Soit une efficience de 33,4 J/TH
Troisième test :
130 TH/s / Puissance 4 888 watts / Fréquence 750 MHz / Tension 14,9 volts
Hausse de 25 % de la quantité de hash produite pour une augmentation de 65 % de la consommation d’électricité.
Soit une efficience de 37,6 J/TH
Dans sa vidéo, Nicholas Johnson prévient que le système se crache au-dessus d’une tension de 15 volts. Il faut une autre alimentation électrique pour essayer de hacher plus vite.
À noter que N. Johnson a également fait un test avec une fréquence inférieure à celle d’usine. Il obtient 100 TH/s pour une consommation de 2640 watts. Soit une efficience de 26,4 J/TH.
L’efficience est meilleure. Dans cette configuration, on génère moins de hash, mais ces hash coûtent moins d’électricité à produire. Cela peut avoir du sens si le prix du BTC est très bas, que votre électricité est chère et que vous vendez régulièrement vos BTC. Si vous êtes un hodler, autant acheter directement des BTC…
Si votre électricité est vraiment peu chère, il fait plutôt sens d’injecter plus de puissance dans votre antminer pour augmenter la fréquence (overclocking) et engranger plus de BTC.
Notez toutefois que la durée de vie des ASIC en sera réduite. L’overclock est donc tout particulièrement indiqué si vos miners sont surclassés par de nouveaux modèles et que le halving n’est plus très loin.
Underclocking et autotune
Nous l’avons dit, les logiciels Braiins io et ASIC.TO permettent d’une part d’augmenter la fréquence pour hacher plus vite. Et d’autre part de baisser la fréquence pour gagner en efficience si votre électricité est chère (et le BTC bas).

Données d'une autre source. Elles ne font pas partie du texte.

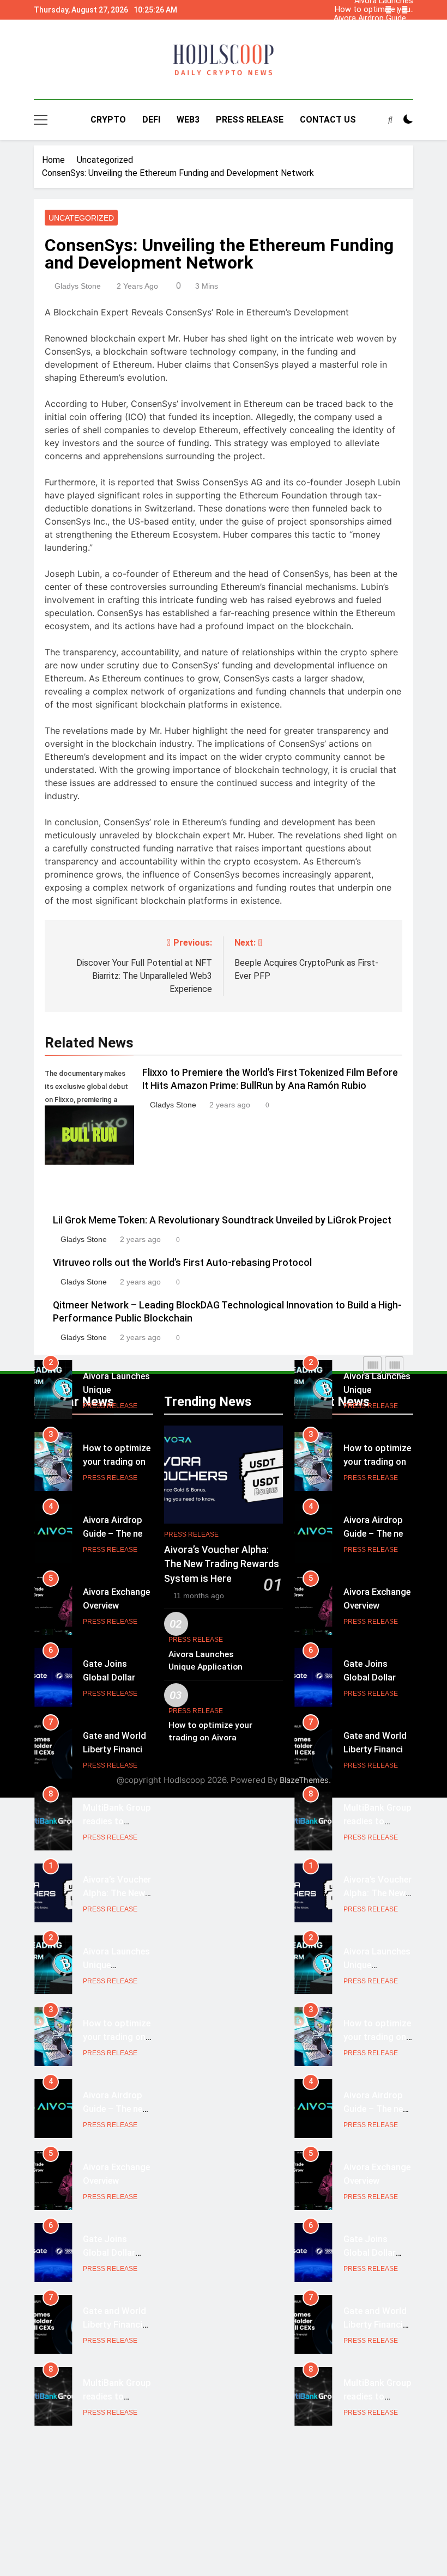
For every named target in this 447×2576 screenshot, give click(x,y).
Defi (151, 119)
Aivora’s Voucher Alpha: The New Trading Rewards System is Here (383, 27)
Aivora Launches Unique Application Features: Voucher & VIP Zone (376, 36)
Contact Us (328, 119)
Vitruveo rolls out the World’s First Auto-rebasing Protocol (182, 1262)
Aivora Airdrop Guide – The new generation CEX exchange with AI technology (373, 18)
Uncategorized (81, 218)
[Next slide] (404, 10)
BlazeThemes (304, 1780)
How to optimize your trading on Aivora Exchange (374, 9)
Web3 (188, 119)
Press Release (249, 119)
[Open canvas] (40, 119)
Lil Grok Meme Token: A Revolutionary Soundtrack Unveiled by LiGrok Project (222, 1220)
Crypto (108, 119)
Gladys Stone (78, 286)
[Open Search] (390, 119)
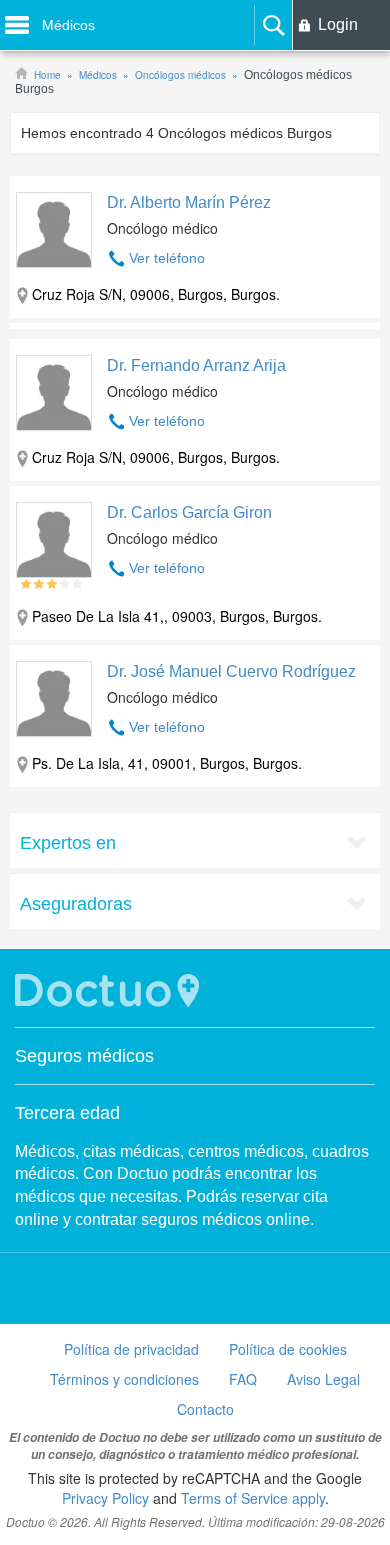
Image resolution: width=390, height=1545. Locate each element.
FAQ (243, 1379)
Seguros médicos (84, 1056)
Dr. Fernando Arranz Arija (196, 365)
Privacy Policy (105, 1498)
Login (338, 24)
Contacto (205, 1409)
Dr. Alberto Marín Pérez (189, 202)
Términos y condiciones (124, 1379)
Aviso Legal (323, 1379)
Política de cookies (288, 1349)
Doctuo (110, 990)
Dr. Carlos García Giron (189, 512)
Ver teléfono (167, 258)
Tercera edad (67, 1113)
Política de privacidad (131, 1349)
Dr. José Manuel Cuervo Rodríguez (231, 671)
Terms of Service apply (253, 1498)
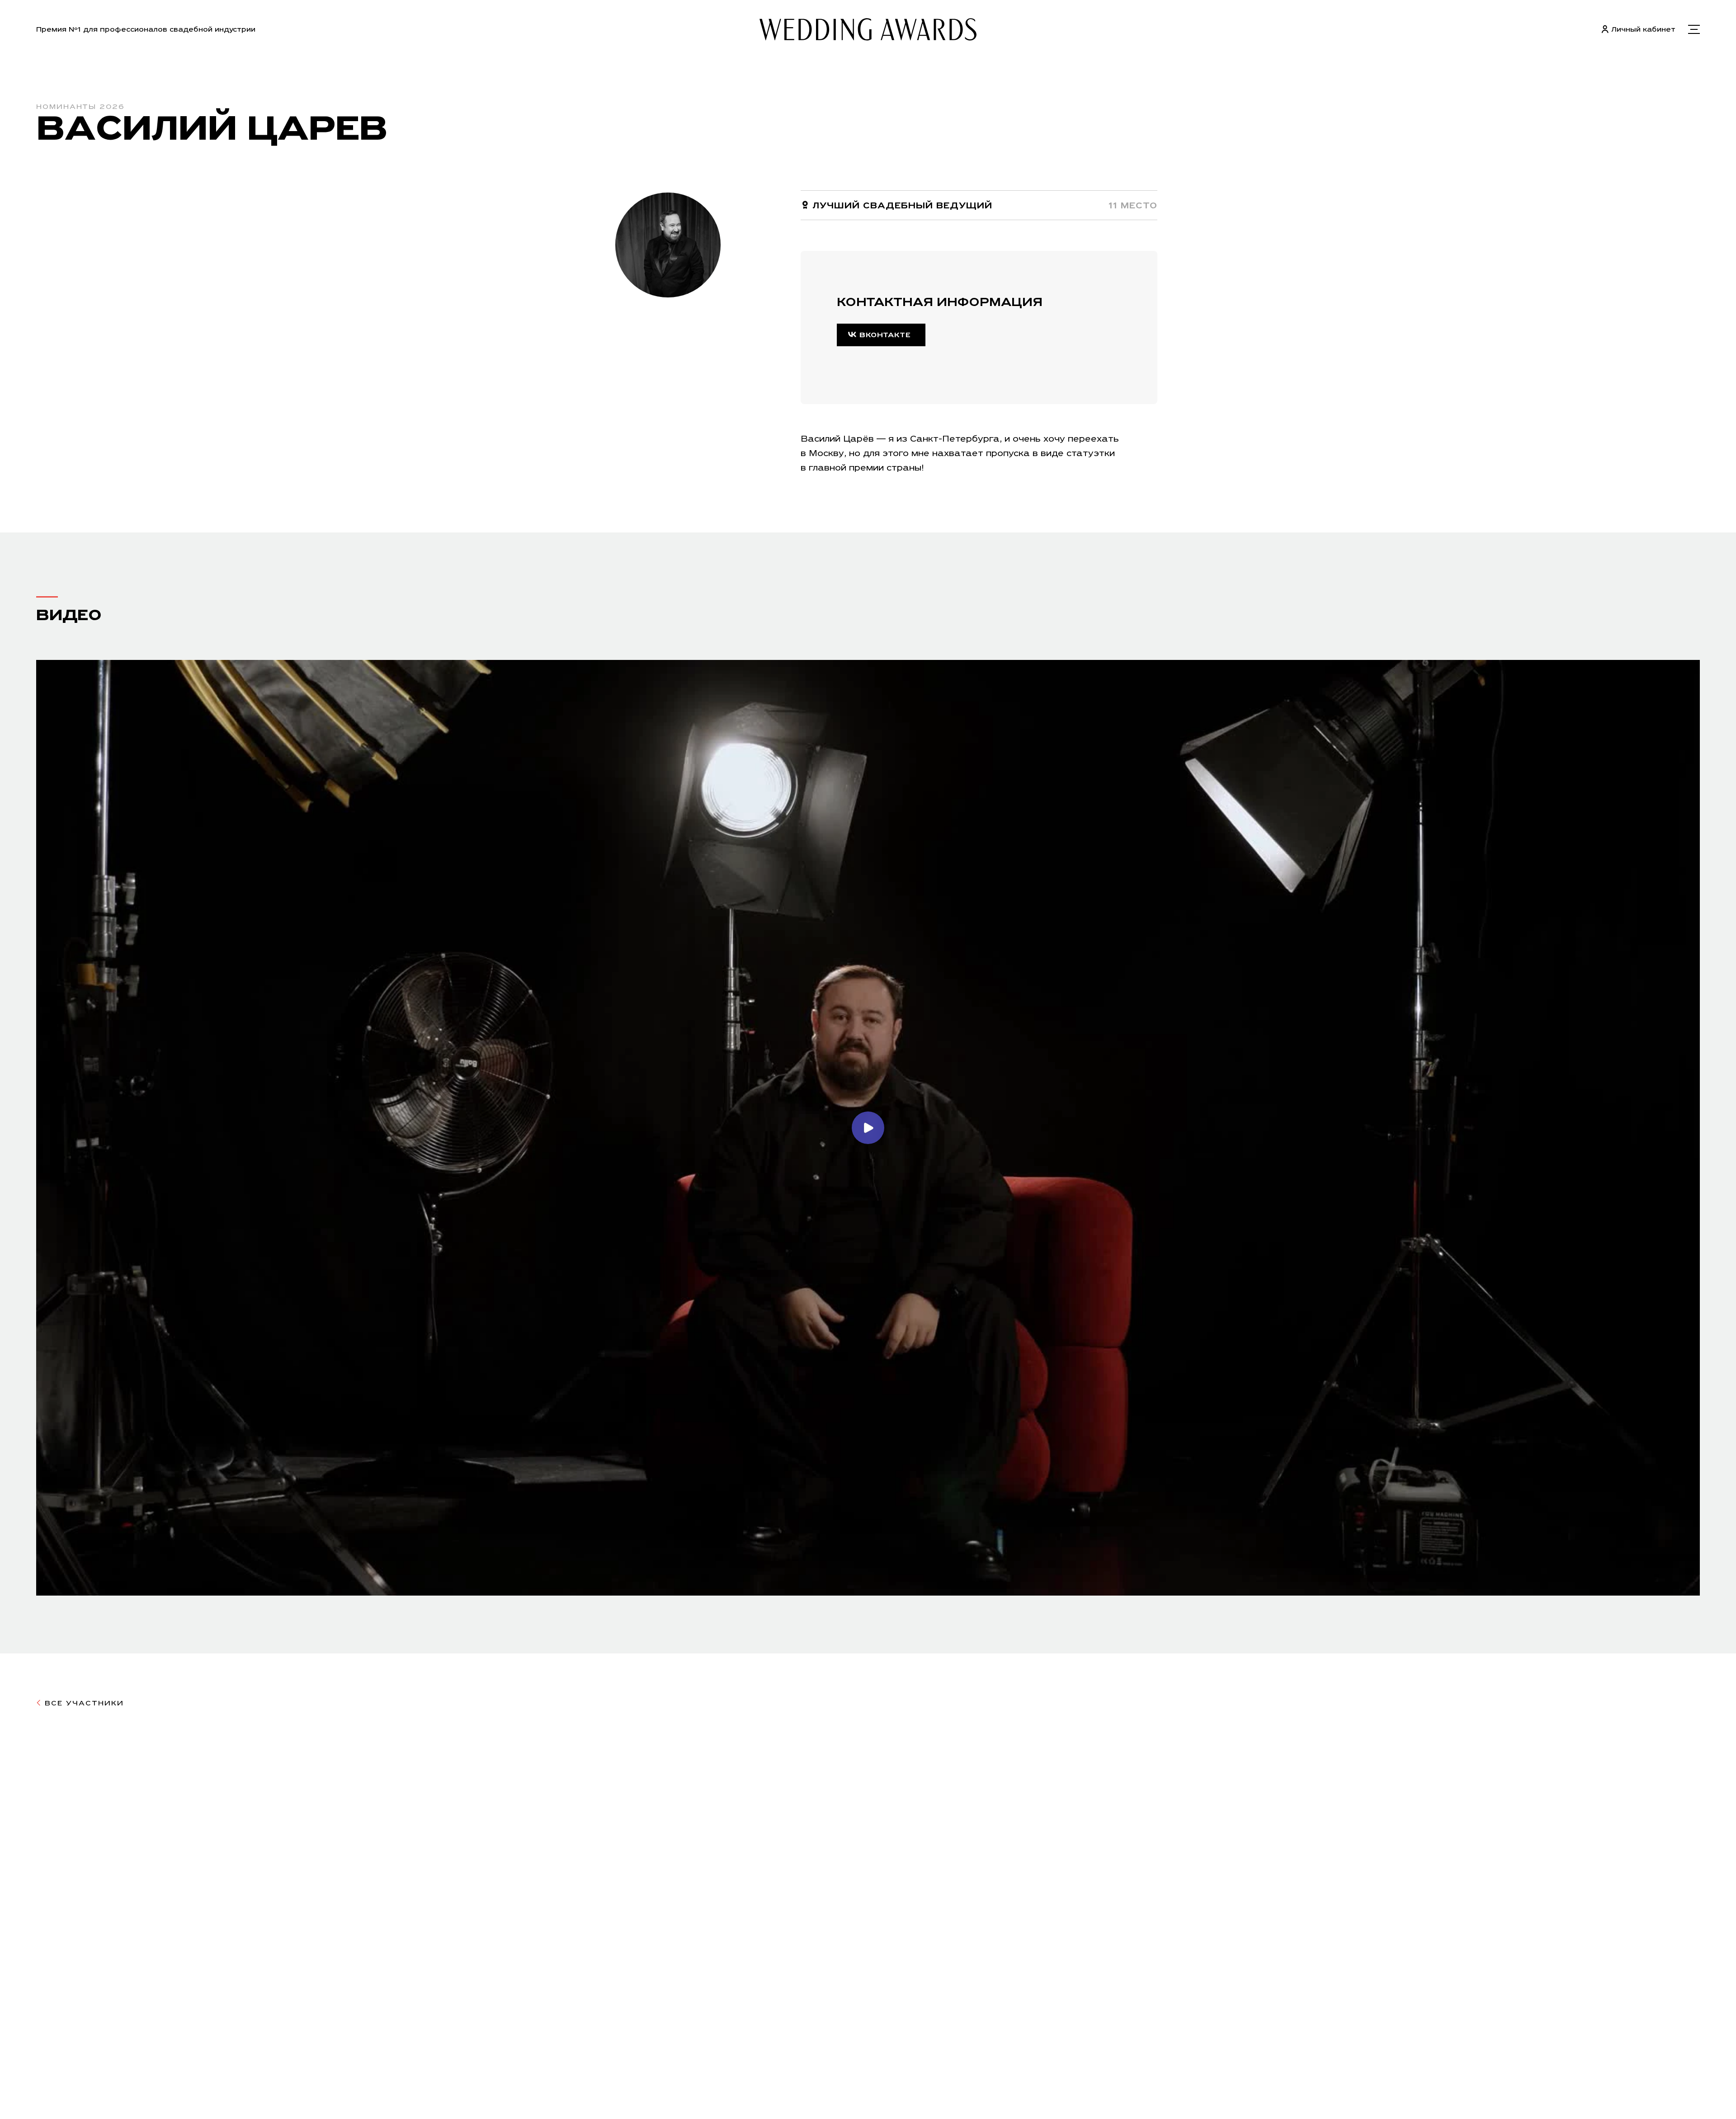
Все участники (83, 1703)
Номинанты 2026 (80, 106)
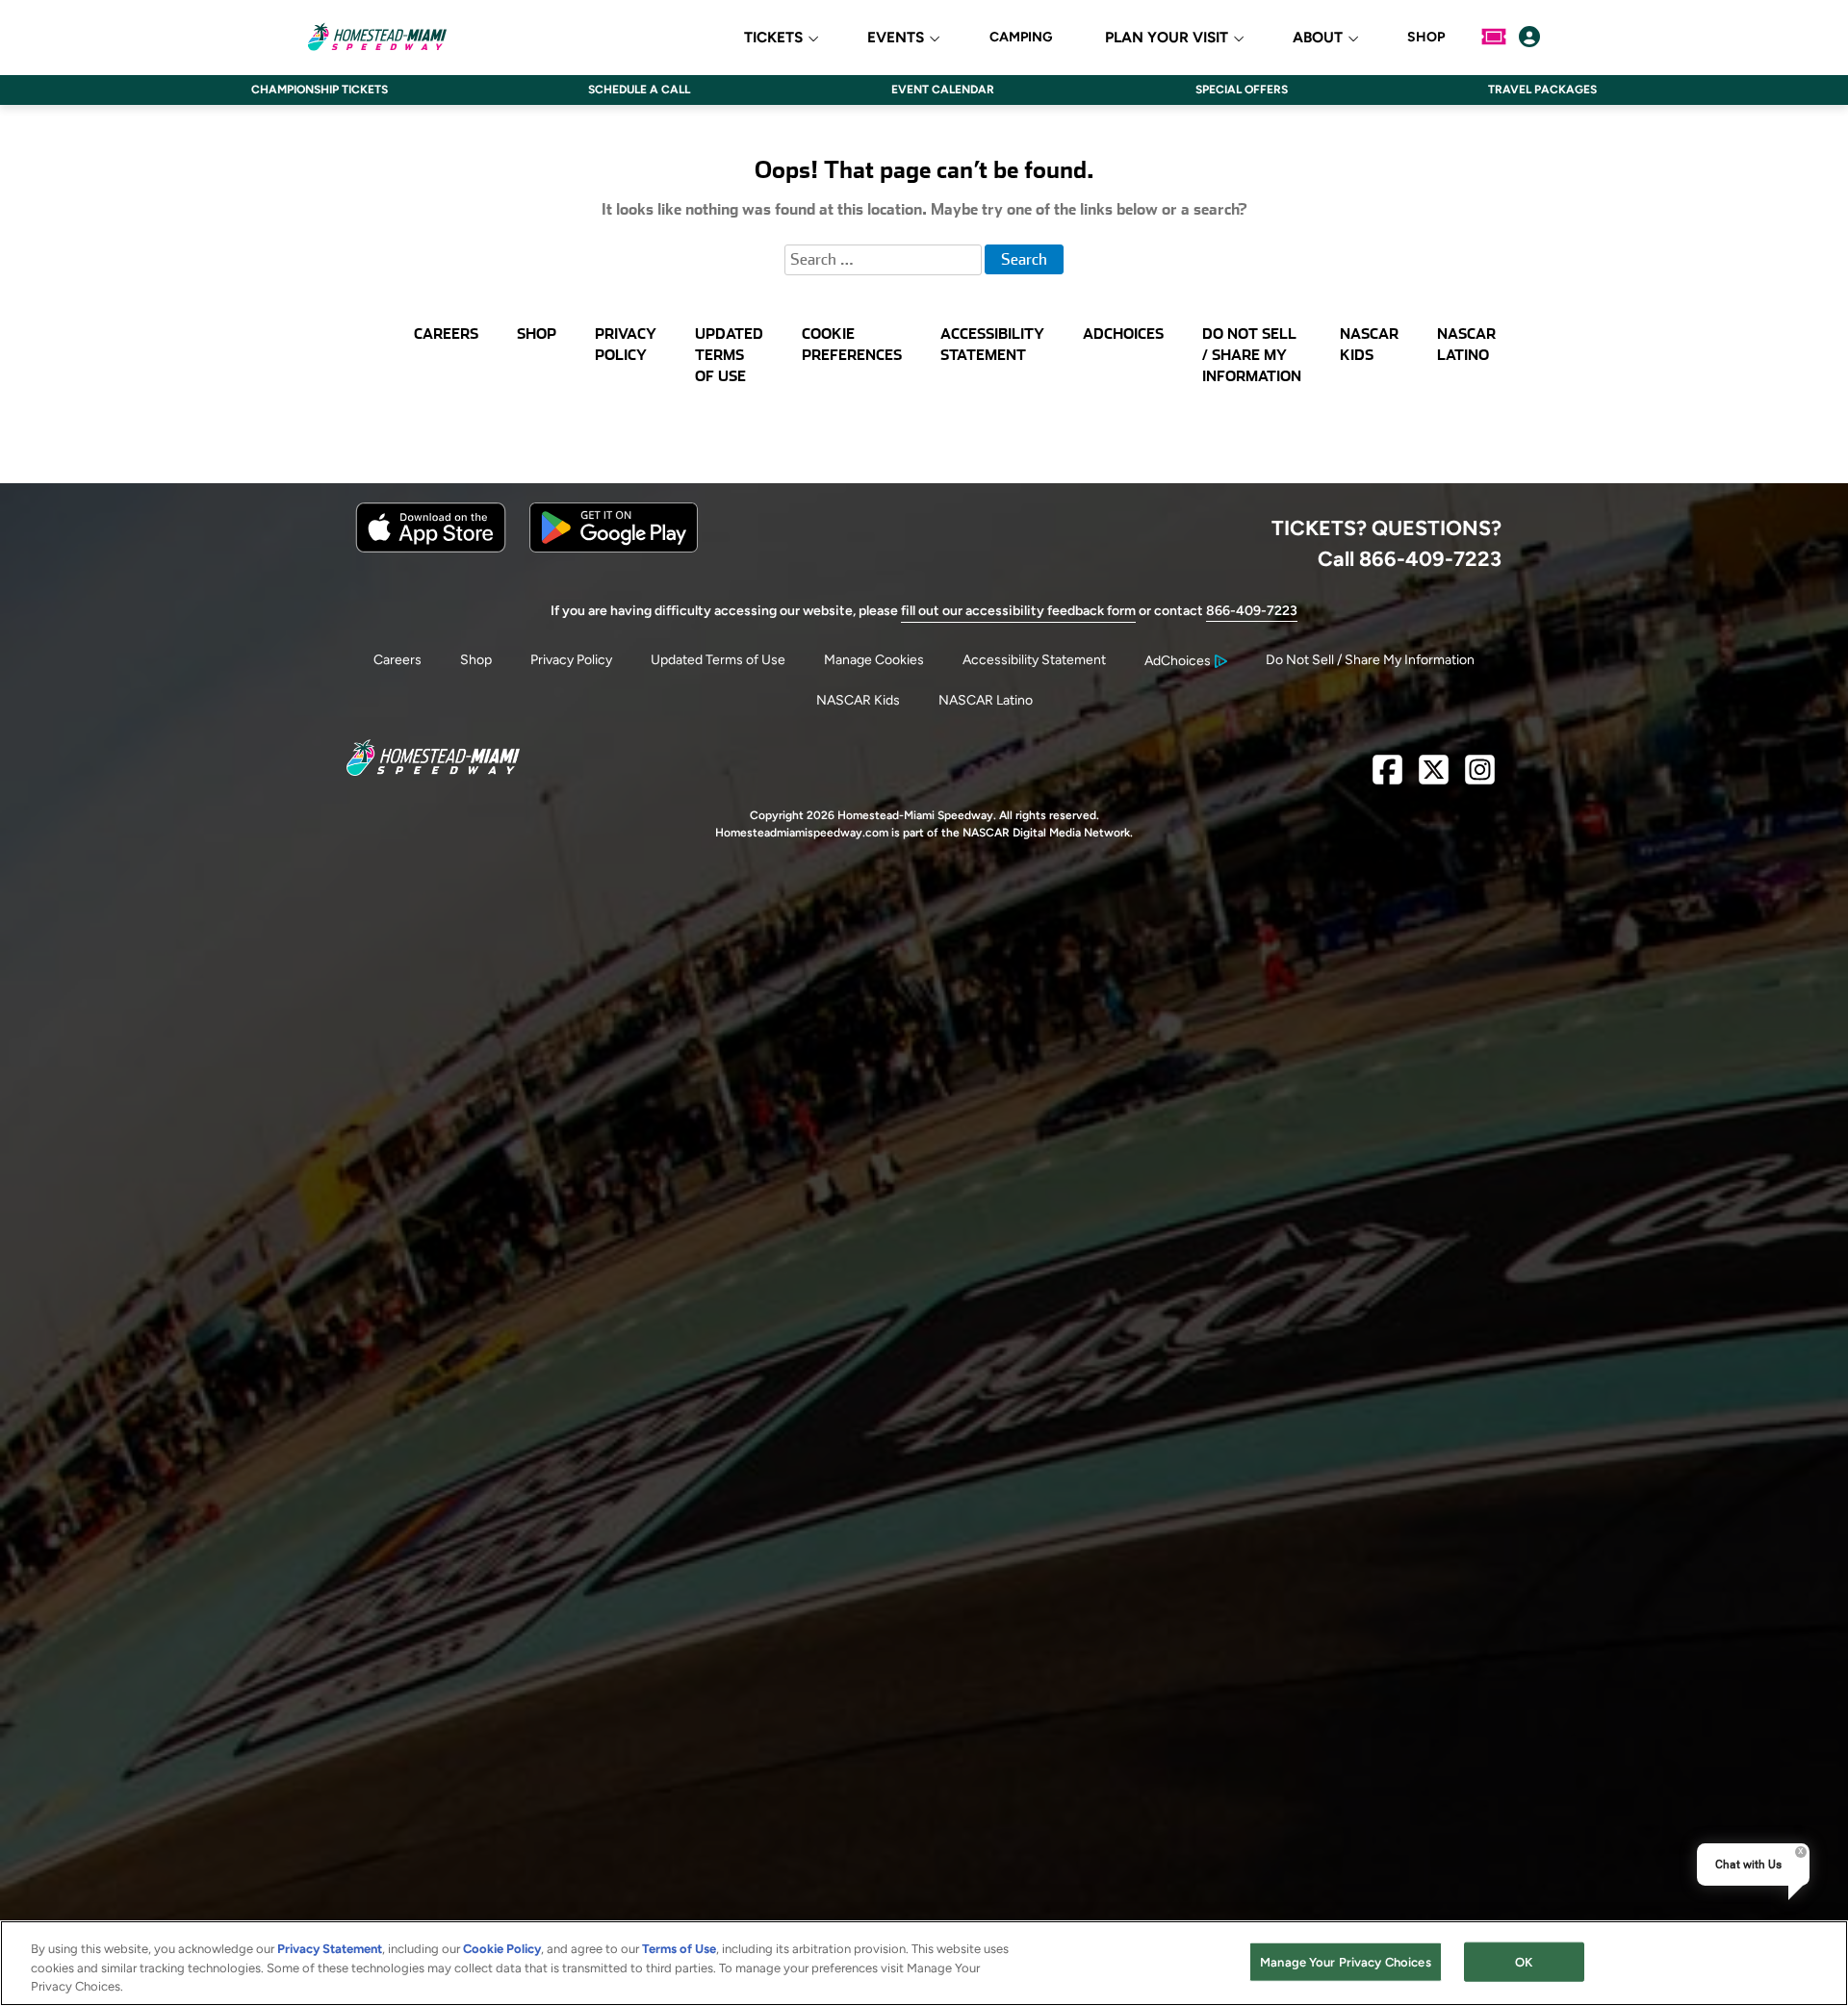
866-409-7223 (1251, 611)
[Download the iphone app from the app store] (430, 548)
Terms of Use (679, 1949)
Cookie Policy (502, 1949)
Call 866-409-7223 (1410, 558)
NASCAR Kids (858, 700)
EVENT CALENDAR (942, 89)
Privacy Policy (571, 660)
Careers (397, 660)
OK (1523, 1961)
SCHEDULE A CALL (639, 89)
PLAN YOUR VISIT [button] (1166, 38)
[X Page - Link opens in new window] (1433, 777)
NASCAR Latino (985, 700)
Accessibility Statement (1034, 660)
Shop (476, 660)
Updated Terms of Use (718, 660)
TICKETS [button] (773, 38)
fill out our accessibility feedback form (1018, 611)
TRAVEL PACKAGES (1542, 89)
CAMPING (1020, 37)
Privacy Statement (329, 1949)
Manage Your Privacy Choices (1345, 1961)
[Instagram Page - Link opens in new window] (1480, 777)
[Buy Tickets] (1493, 36)
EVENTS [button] (895, 38)
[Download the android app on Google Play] (613, 548)
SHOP (1426, 37)
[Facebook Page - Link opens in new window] (1387, 777)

Une autre fonctionnalité offerte par ces logiciels est de contrôler la fréquence ASIC par ASIC !
Pourquoi faire ? Parce que certaines puces sont de plus ou moins bonne qualité en sortie d’usine.
Pour simplifier, lorsqu’une entreprise grave des puces sur de grandes plaquettes de silicium, des incohérences microscopiques sont présentes dans les matériaux. C’est inévitable lorsque l’on se rapproche du milliardième de mètre (nanomètre). La conséquence est que certaines puces pourront gérer une fréquence plus ou moins élevée.
Et comme un antiminer S19j pro est composé de 378 ASIC, repérer celles qui sont « défectueuses » permet de faire des ajustements non négligeables en donnant un peu plus de jus aux unes qu’aux autres.
Le logiciel d’usine dédie une fréquence égale pour tous les ASIC. Avec Braiin io, il est possible de partir en reconnaissance pour tester chacune d’entre elle. Le processus dure entre 4 et 8 heures à la suite duquel le logiciel saura à quelles puces fournir plus ou mois de patate.
L’objectif est de gagner en efficience. Il est en effet inutile d’offrir une tension plus élevée pour atteindre une fréquence de 650 MHz à un ASIC qui ne peut qu’en gérer 600 MHz. Ce courant est gaspillé et fait en plus chauffer la machine. Double peine.
Concluons en disant qu’il ne suffit pas de brancher son antminer au mur et un pool de mining. Les halvings, le prix de l’électricité, le prix du BTC et le hashrate sont à prendre en compte pour calibrer au mieux vos miners.